We need to consider a new epistemological idea for Social Ecology, one that looks upon the knowledge of nature and society as entities that remain outside of our absolute grasp but nevertheless provide a far more modest grounds of assumptions and ultimately the basis of action, both ethical and natural, in the basic schema of transcendental knowledge asserted by Kant.

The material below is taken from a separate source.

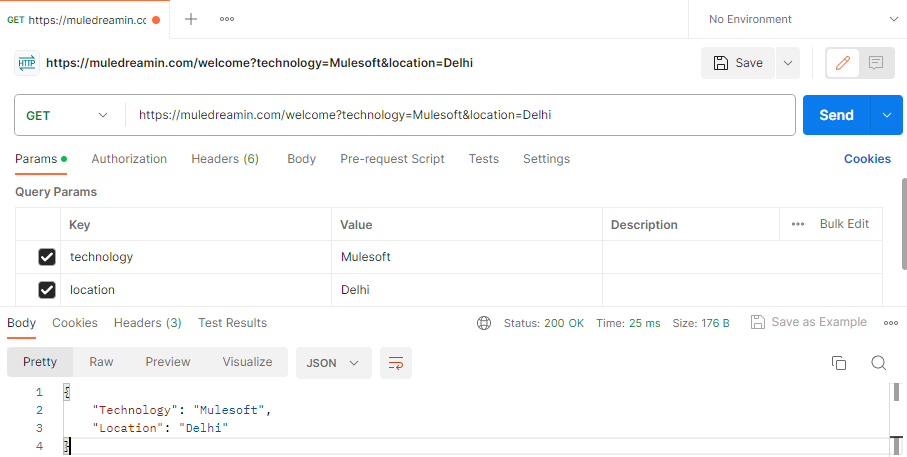Open the Cookies link
The image size is (907, 457).
click(x=867, y=159)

It is for this reason that the realm of human action or praxis, the mediation of thought and action, is a necessary component of Social Ecology, and the only sensible alternative to the notion of immanent determinism. Social Ecology, in its very essence, is opposed to the idea that anything in nature moves from out of its own internal contradictions without the effect and interrelations of the human beings already present in those conditions. The politics of Social Ecology could only have meaning in the moment that nature and history are not predetermined but actually are caused by the actions and the judgments of human beings. The notion of a summum bonum, or of a highest good of both society and nature, must be explored in an immediate setting, such as a city, is the cornerstone of such an approach. Social Ecology is a pioneer in the politics of the city and the term is entirely justified as an approach to the idea of nature without recourse to immanence.

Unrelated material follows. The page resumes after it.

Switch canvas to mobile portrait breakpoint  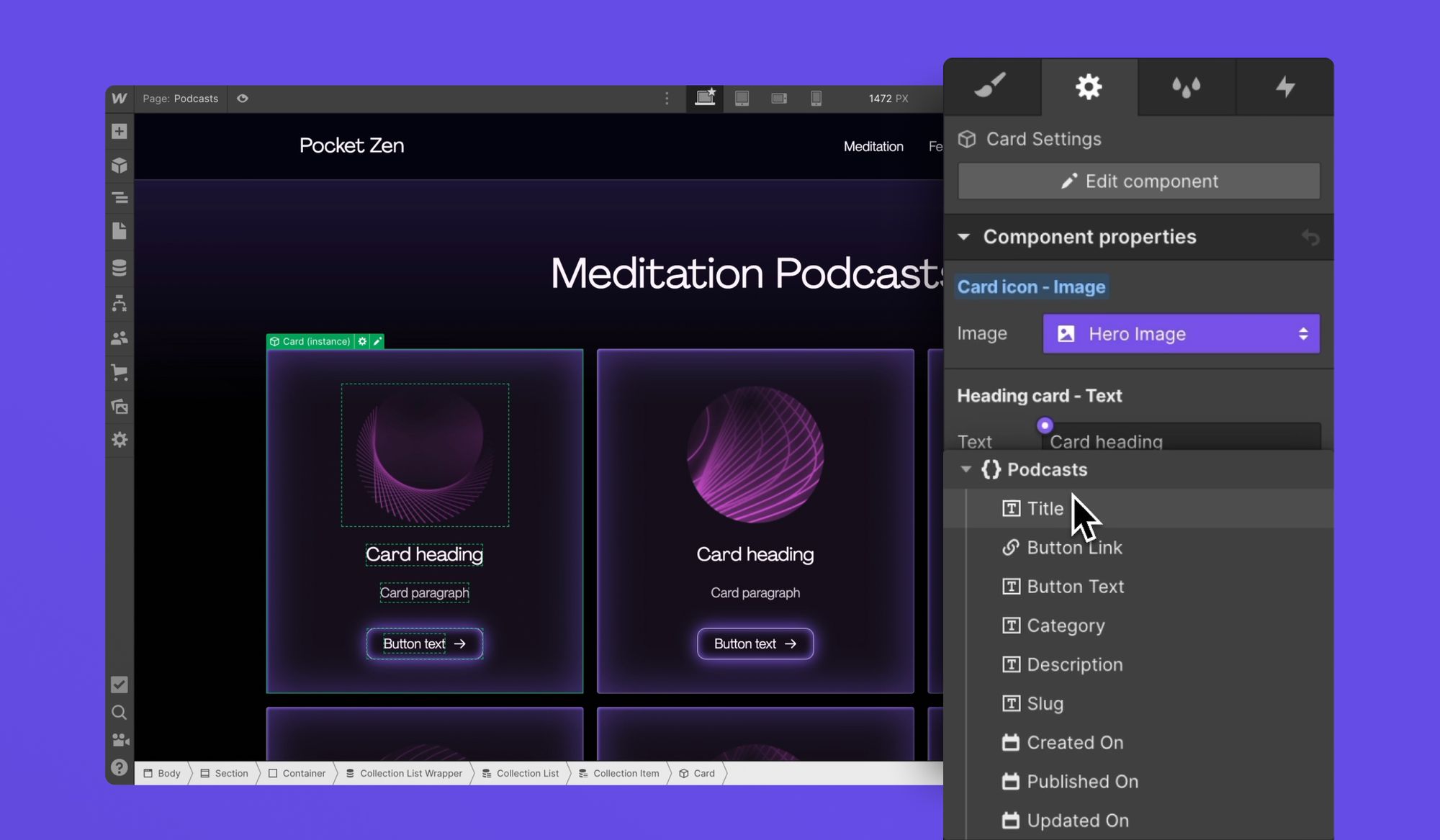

I would like to see the future discussion of an alternative philosophy of nature for Social Ecology take into account other traditions of modern thought, such as the ethical ideas that emerged from the Kantian tradition, a reconsideration of phenomenology, and, most importantly, a juridical idea that does not depend on a future beyond hierarchy but has something to say in the social and ecological conditions of the here and now. The thesis of immanent determinism in nature, or the dialectic in nature, should not hold Social Ecology hostage to fortune. Moreover, Social Ecology does not require an immanent critique of Social Ecology to move forward. It already has moved forward. It also does not need an ecological crisis with its temptations of historical determinism to make meaningful claims about society and nature.

This is just a brief outline of a future philosophy of Social Ecology. I hope to be able to dedicate myself to these questions in a more systematic way in the near future.